**WHAT NEEDS TO BE DONE:**
If a line of the records holds the word "below", copy it out.

**DATA SUPPLIED:**
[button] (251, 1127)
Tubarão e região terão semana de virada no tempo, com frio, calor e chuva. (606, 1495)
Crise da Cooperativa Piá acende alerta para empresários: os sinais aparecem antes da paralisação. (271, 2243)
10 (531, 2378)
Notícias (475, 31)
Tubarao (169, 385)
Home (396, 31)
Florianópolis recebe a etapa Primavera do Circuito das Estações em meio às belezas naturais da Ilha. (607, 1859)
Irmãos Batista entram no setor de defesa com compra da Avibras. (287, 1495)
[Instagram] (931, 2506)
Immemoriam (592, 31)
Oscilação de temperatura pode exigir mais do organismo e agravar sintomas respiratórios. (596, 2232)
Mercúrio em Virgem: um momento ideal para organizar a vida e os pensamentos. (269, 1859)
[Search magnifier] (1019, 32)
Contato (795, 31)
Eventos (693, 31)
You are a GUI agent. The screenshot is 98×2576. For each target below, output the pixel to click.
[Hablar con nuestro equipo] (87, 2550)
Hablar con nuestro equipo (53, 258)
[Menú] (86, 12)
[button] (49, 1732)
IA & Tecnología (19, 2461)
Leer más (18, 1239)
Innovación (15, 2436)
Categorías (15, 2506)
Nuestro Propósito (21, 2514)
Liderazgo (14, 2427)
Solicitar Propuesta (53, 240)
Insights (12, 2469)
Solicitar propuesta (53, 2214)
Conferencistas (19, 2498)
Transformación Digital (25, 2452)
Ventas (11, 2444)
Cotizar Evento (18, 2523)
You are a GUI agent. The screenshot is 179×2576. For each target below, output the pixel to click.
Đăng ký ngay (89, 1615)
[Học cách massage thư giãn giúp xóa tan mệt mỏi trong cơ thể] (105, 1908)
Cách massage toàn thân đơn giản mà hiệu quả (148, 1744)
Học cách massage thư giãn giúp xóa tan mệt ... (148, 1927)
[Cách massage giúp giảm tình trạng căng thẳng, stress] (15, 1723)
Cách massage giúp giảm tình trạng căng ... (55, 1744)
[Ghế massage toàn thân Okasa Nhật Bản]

**SOLUTION TO THE PROBLEM:**
You are a GUI agent. The screenshot is 98×2576. For each target below, output the pixel to click.
You are a GUI agent. The screenshot is 179×2576. For each target below, output the pixel to click.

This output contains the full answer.